REALITY CHECK: We can't change the no of other people; accepting the no of others frees us to accepting the good yes of other and better things.
When we struggle with a decision that involves and impacts someone else, it's not fair to tarry and volley with choosing. I wonder how often the questions we struggle with in life are us choosing to see gray when there is really only black and white...
I am dealing with indecision and apathy. When someone says they are leaving a decision up to you and paints you a picture that is too many conflicting things all at the same time, it's very hard to know what to do, what to feel, how to go on. Figuratively, it's a precipice of torture.
I feel like my whole life is on hold because other people won't let their no be no and yes be yes. And I am also really mad at myself. I feel like a more confident, secure person wouldn't wait for someone else to make up their mind. (All of which could just me be, being too hard on myself, which happens.) Maybe this too is part of growing up, seeing that life isn't simple, easy, uncomplicated. Relationships, being involved with other people, makes life messy. Maybe I just need to learn to deal with the mess...

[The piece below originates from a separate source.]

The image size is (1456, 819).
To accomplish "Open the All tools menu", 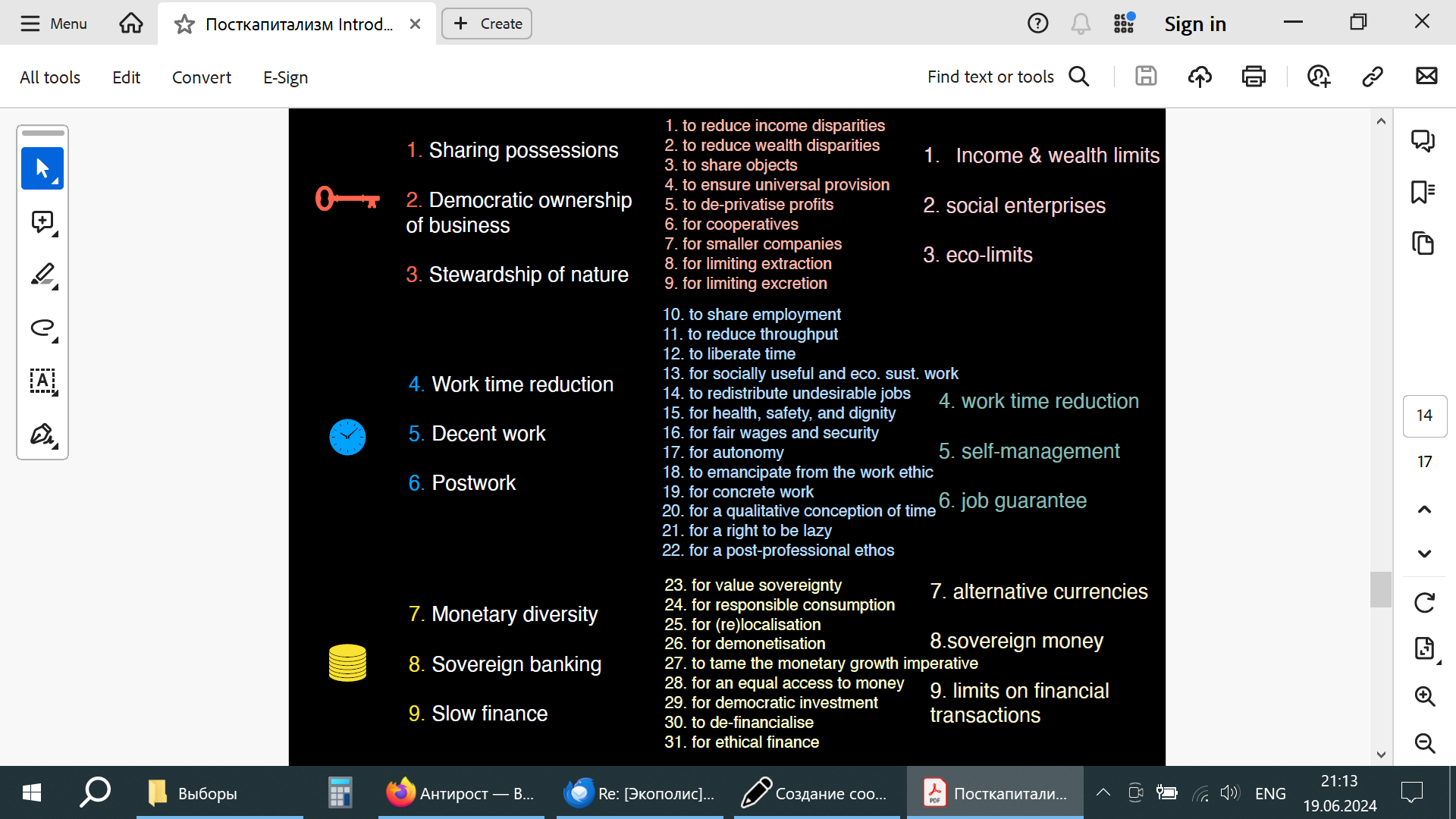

We need to make a decision here. Are we invested? Do we want the same things? I need to know: are you in or out? Before I was afraid to ask the question because if the answer was no, I felt it would be too crushing, but now I just need to know one way or the other. And you're right it's not a simple easy thing, there is pressure involved. I'm sorry about that but I can't change it, not without compromising the whole meaning and significance behind it all. Some compromises aren't all right. I would point out gently the pressures behind the idea of "us" isn't all one sided. I come with my set of dilemmas absolutely but so do you. There are high stakes and a lot of unknowns for both of us. It's a risk. I get that. A lot to figure out. A lot to get to know better. A lot to have to deal with. It's a lot all the way around. But no relationship is totally simple, completely easy, pleasingly perfect, and always non challenging. So again I say, are you in or out? And if you're not sure, be courageous and say no. This no to us doesn't have to be forever. Maybe we have individual issues we need to workout alone before we can be together. Or maybe no will mean no for always. (A depressing thought I'm not going to lie.)